La frase se quedó paseando por mi mente un buen rato, así que tuve la necesidad de validarla para poder entender por qué seguía repitiendola.
Resulta que recordé el sentimiento que me quedo al ver la película de Joaquín Phoenix, Joker.
Y sin el ánimo de justificar el comportamiento de nadie, ver está versión de la vida de un villano, me permitió entender o al menos vislumbrar, sobre las causas que nos llevan a una consecuencia. Y que todo mal tiene un origen.
Las situaciones que se presentan en la vida tienen como objetivo, a mi muy humilde parecer, ponernos a prueba para sacar la mejor o peor versión de nosotros mismo.
De la forma en que decidamos resolver esas situaciones, es como fortalecemos el carácter.

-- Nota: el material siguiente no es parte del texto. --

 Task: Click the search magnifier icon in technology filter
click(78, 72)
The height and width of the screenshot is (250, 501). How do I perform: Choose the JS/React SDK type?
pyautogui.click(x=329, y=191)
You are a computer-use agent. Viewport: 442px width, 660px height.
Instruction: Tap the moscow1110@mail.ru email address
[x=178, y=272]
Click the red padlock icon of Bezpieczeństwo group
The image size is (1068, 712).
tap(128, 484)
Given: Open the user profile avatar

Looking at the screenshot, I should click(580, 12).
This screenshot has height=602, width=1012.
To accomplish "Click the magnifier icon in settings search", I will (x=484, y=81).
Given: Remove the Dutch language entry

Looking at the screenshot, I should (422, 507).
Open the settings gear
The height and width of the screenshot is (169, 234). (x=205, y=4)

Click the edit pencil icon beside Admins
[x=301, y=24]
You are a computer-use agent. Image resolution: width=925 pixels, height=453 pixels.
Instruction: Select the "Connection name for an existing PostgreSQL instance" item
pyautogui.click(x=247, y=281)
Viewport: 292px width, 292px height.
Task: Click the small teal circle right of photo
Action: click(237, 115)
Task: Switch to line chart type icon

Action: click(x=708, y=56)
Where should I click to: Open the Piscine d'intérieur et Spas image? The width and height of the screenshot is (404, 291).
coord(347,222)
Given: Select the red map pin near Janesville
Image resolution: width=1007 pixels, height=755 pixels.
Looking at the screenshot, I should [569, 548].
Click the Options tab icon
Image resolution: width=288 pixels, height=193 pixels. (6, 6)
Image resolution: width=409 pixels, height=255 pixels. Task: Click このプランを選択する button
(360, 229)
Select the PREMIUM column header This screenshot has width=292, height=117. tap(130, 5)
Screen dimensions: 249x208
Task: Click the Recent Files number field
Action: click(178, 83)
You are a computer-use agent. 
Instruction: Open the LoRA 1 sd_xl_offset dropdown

De modo que está en nuestras manos, el camino a seguir.
Si entendemos que somos seres vulnerables, que vibramos en sintonías de amor y odio, luz y oscuridad, alegría y tristeza. Y que todo eso y mucho más, lo sentimos al mismo tiempo, nos convierte en el blanco perfecto para responder a las siguientes preguntas:
_Cómo quieres afrontar el próximo reto?.
_Qué parte de ese remolino de sentimientos le permitiras actuar?.
_ Escogerías el bien o el mal?.
_Fragmentaras tú alma o le permitiras ir al siguiente nivel?
Si aún no haz visto la película, te la recomiendo. Talvez descubras que sin importar lo pasado, siempre habrá más de un camino que tomar. Trata de elegir, el que te lleve a la felicidad.